The lines to transcribe begin with the one containing "You are a GUI" and end with the last line below; reproduce them exactly, without the pictures.

Information given below:

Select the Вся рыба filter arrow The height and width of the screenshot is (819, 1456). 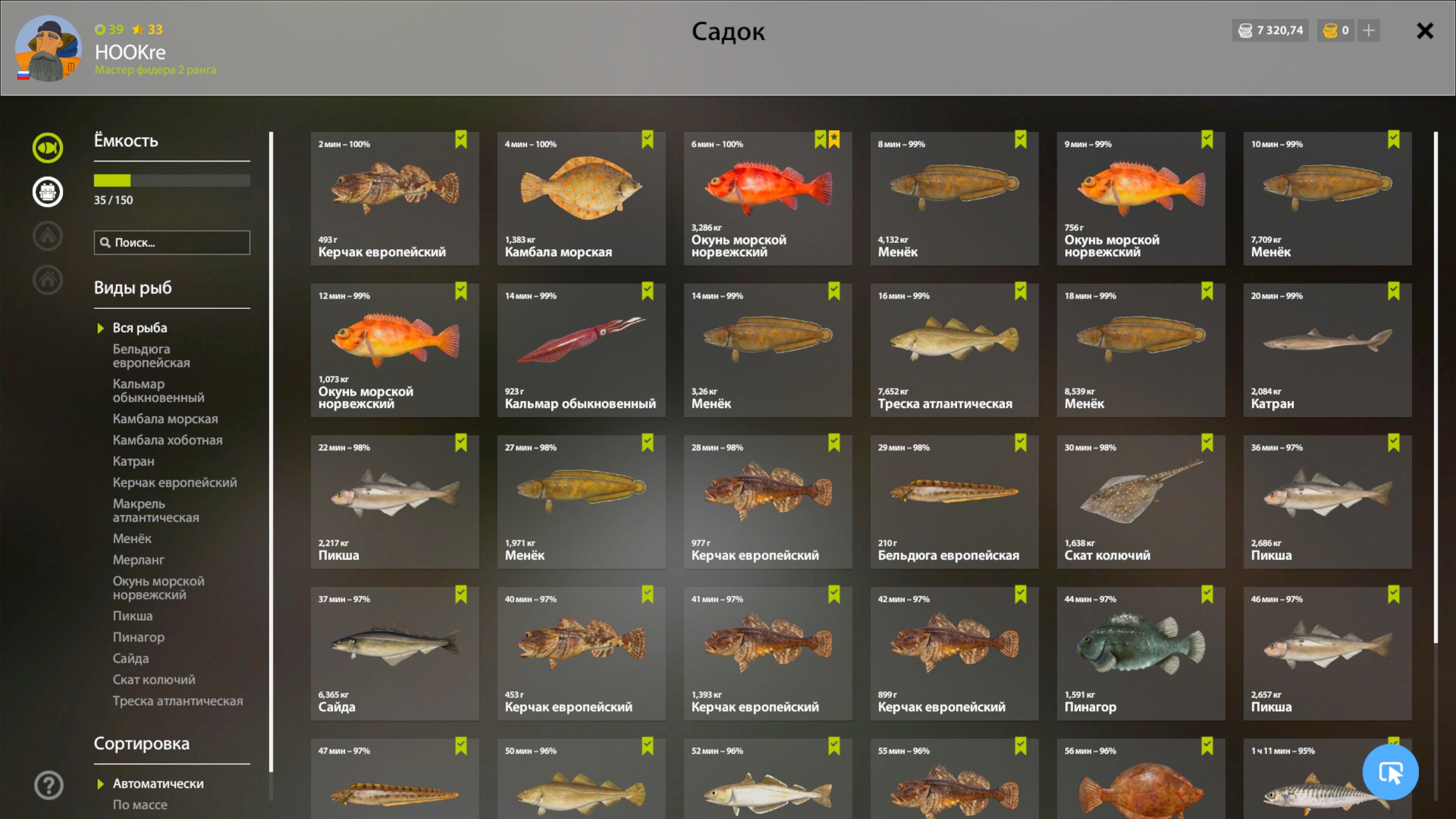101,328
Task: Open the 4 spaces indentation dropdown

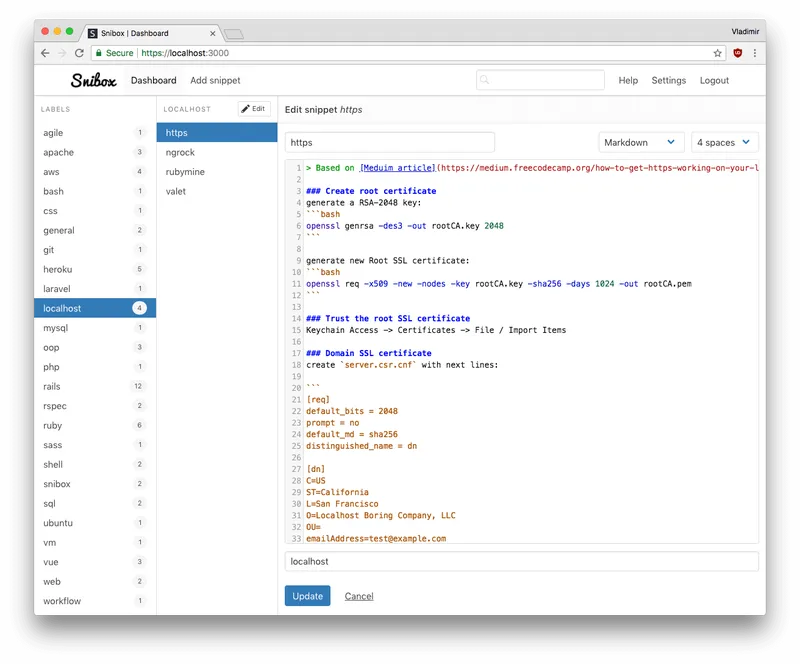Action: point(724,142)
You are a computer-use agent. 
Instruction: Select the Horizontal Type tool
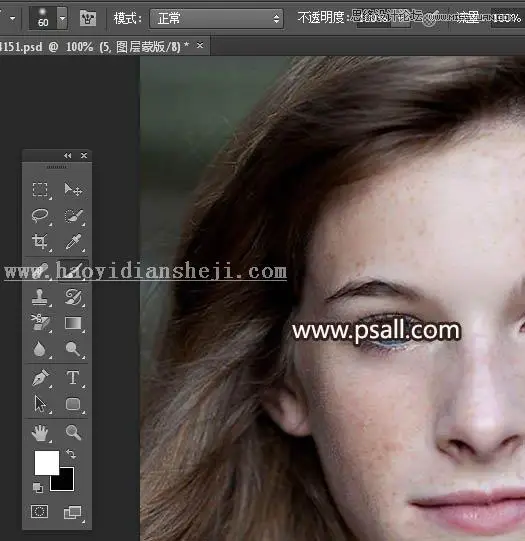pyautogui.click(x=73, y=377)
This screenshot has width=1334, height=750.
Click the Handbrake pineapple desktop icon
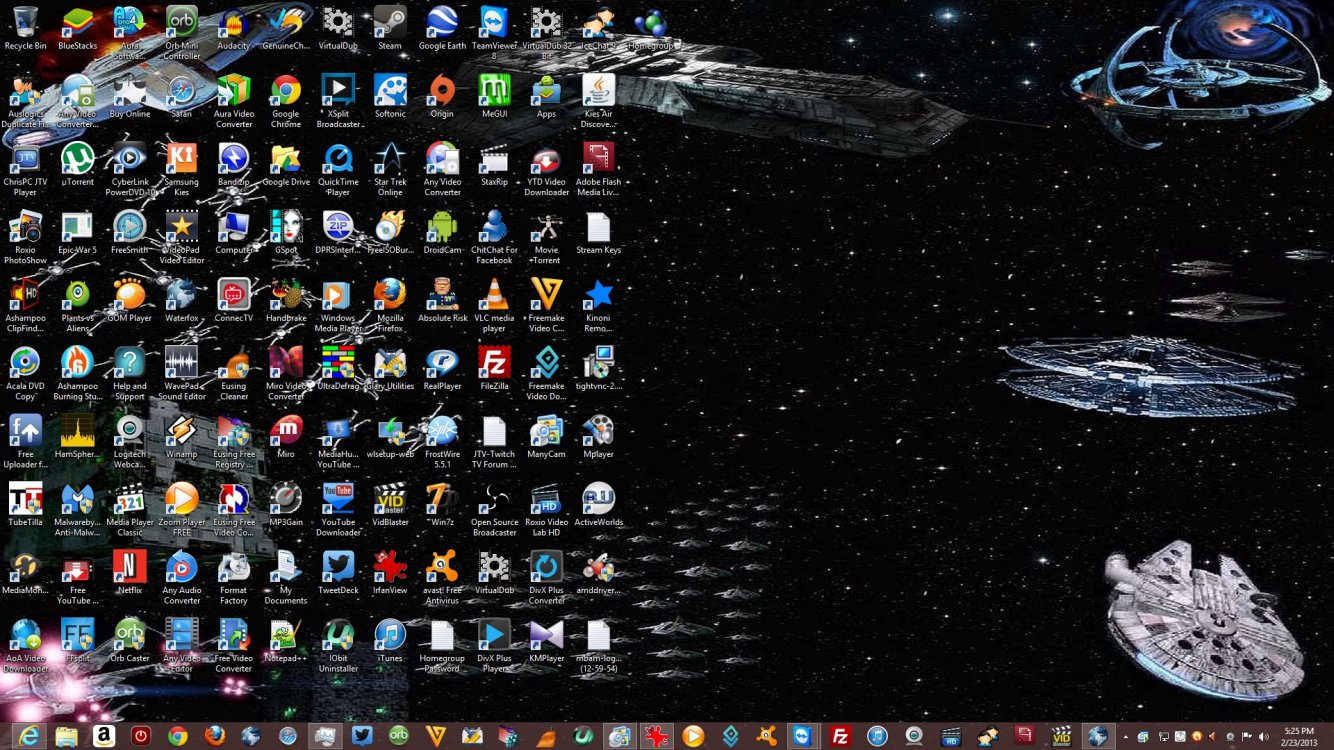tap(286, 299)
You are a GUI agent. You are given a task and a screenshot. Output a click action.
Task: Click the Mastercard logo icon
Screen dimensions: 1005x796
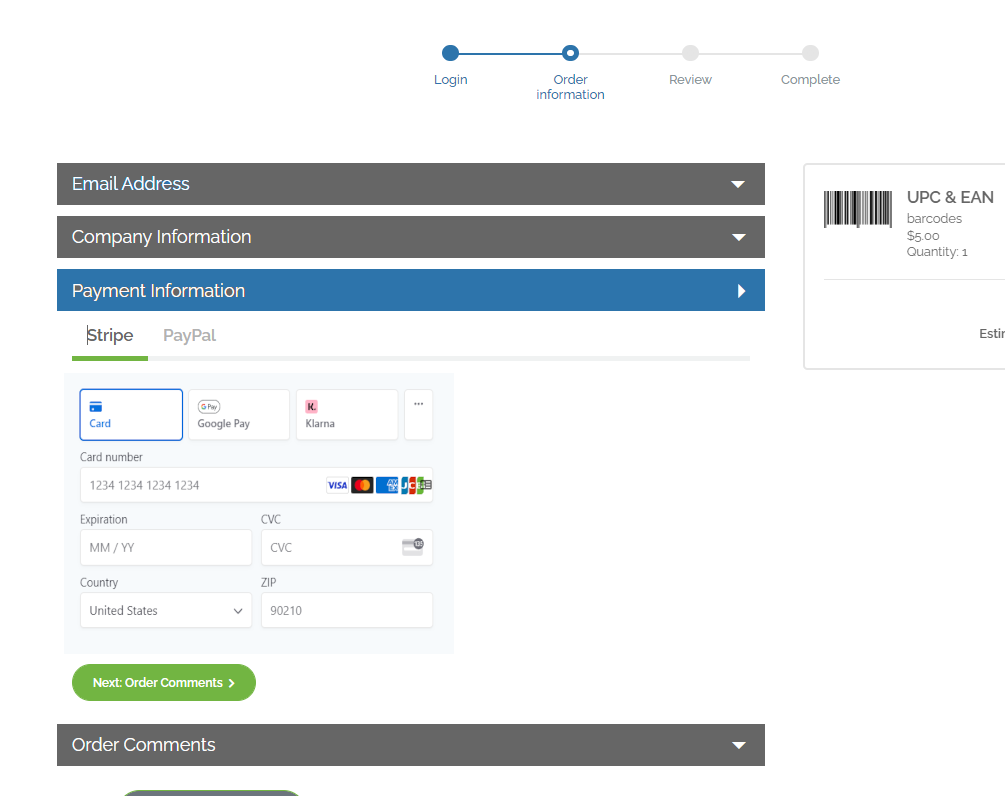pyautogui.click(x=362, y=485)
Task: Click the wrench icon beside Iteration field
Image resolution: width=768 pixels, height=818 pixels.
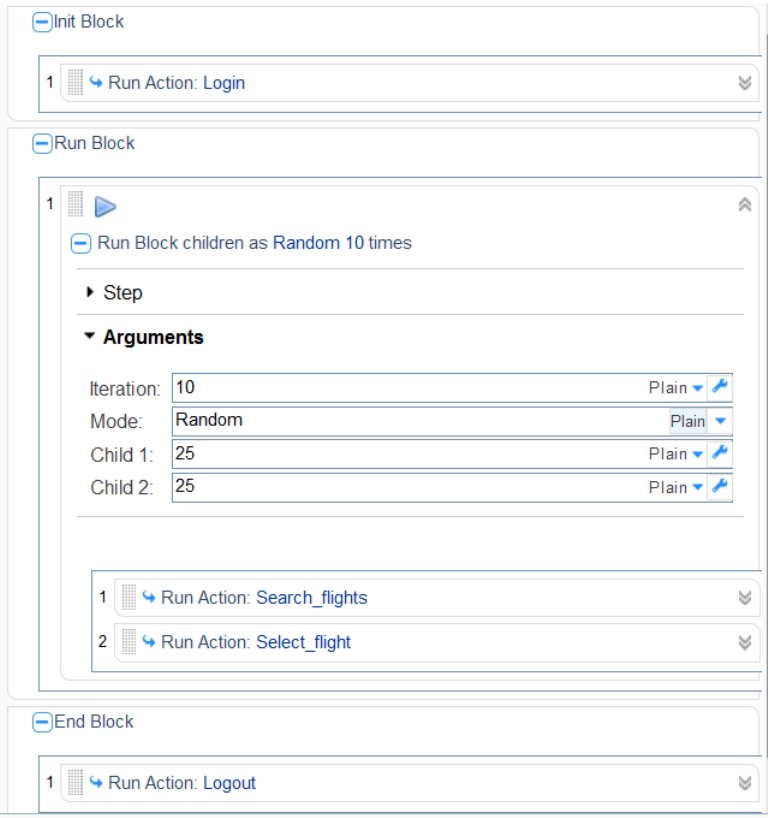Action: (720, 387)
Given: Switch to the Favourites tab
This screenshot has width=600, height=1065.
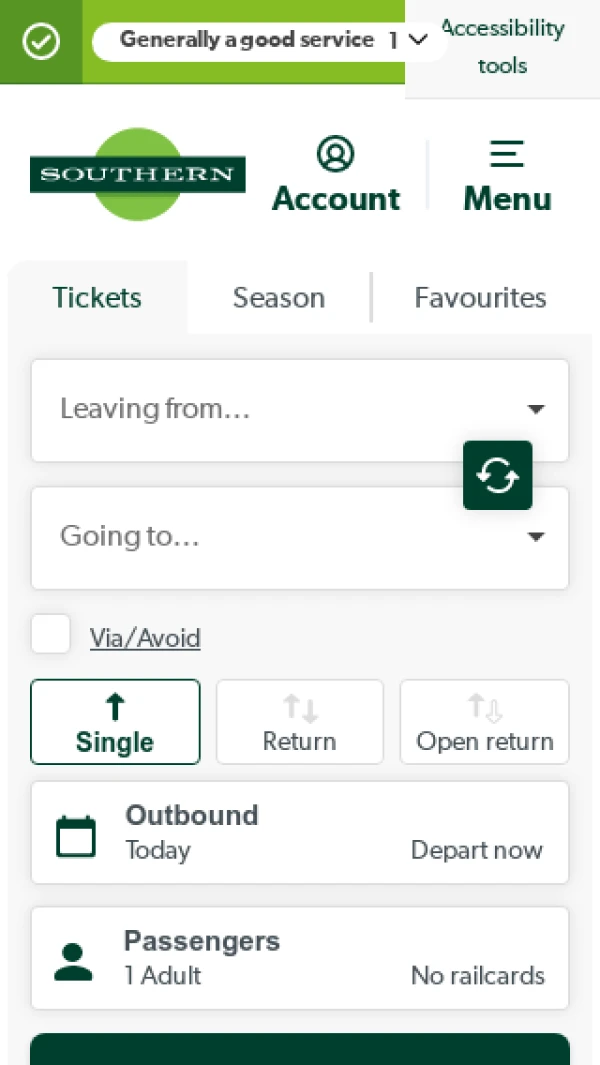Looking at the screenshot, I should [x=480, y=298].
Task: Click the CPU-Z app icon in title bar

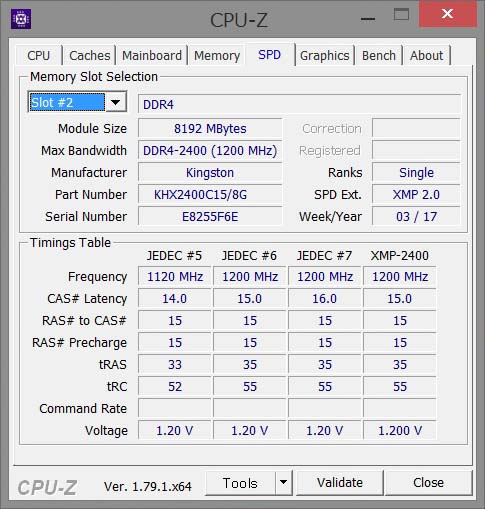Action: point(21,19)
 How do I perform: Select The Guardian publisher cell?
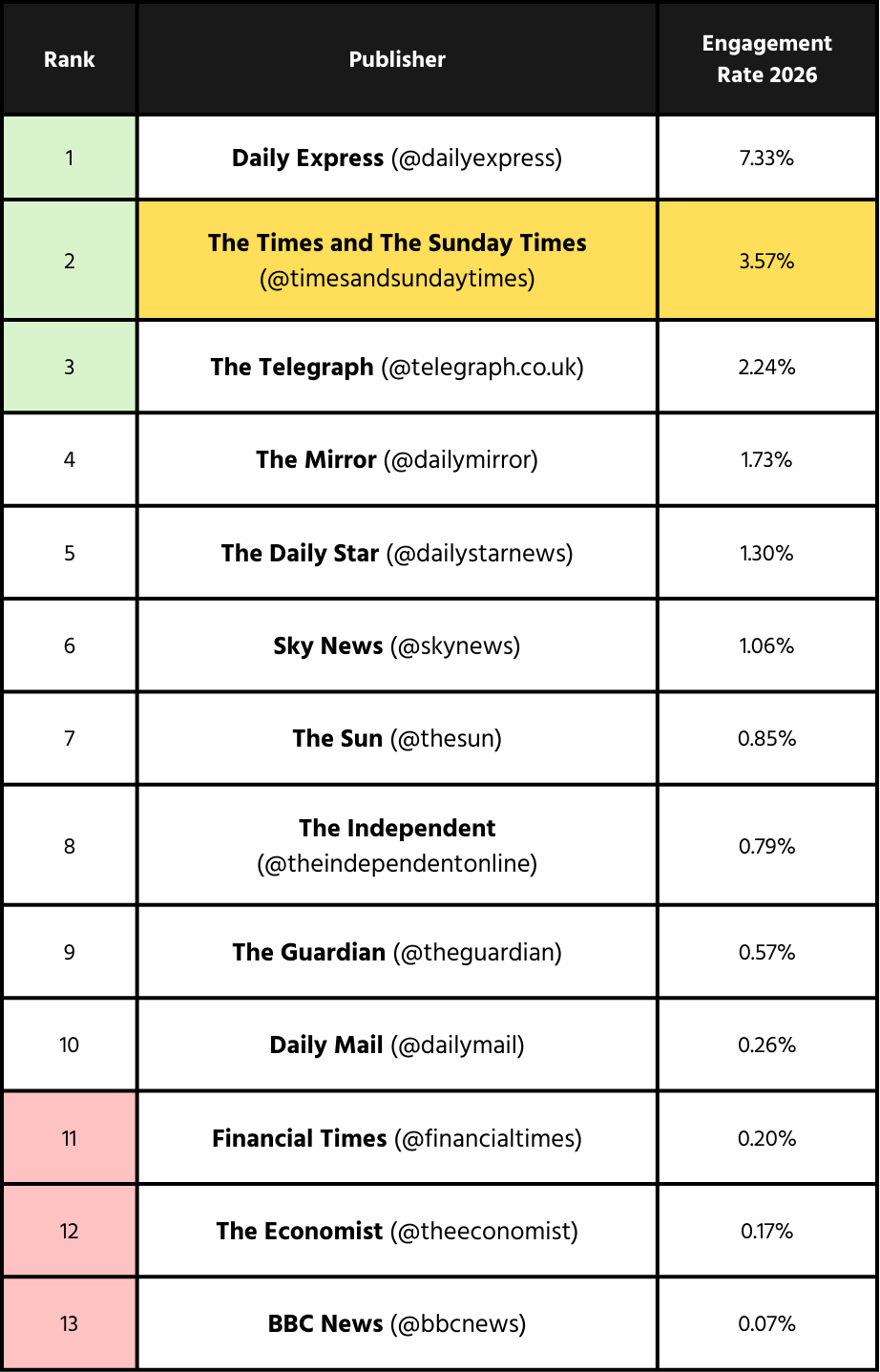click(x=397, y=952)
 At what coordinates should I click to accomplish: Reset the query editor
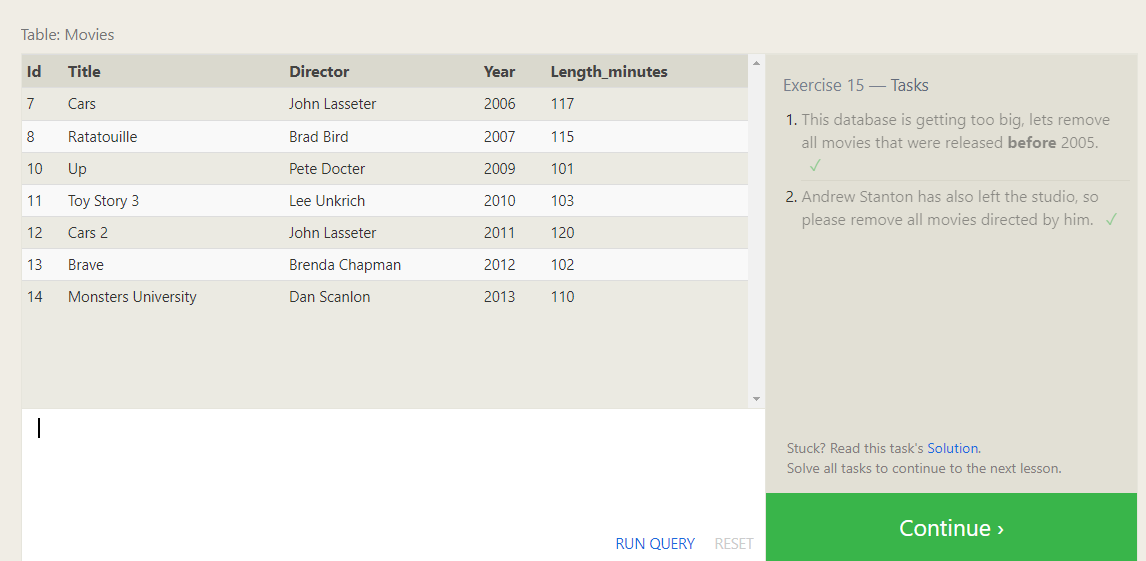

End of Information given.

* _Solution to this exercise_
You are a GUI agent. You are given a task and a screenshot. Output a click action.
Task: Click the Mastercard logo icon
Screen dimensions: 1005x796
pyautogui.click(x=362, y=485)
Task: Click the wrench icon beside Iteration field
Image resolution: width=768 pixels, height=818 pixels.
Action: (720, 387)
Given: Switch to the Favourites tab
This screenshot has width=600, height=1065.
Looking at the screenshot, I should [x=480, y=298].
Task: Click the CPU-Z app icon in title bar

Action: point(21,19)
 How do I perform: Select The Guardian publisher cell?
click(x=397, y=952)
 At what coordinates should I click to accomplish: Reset the query editor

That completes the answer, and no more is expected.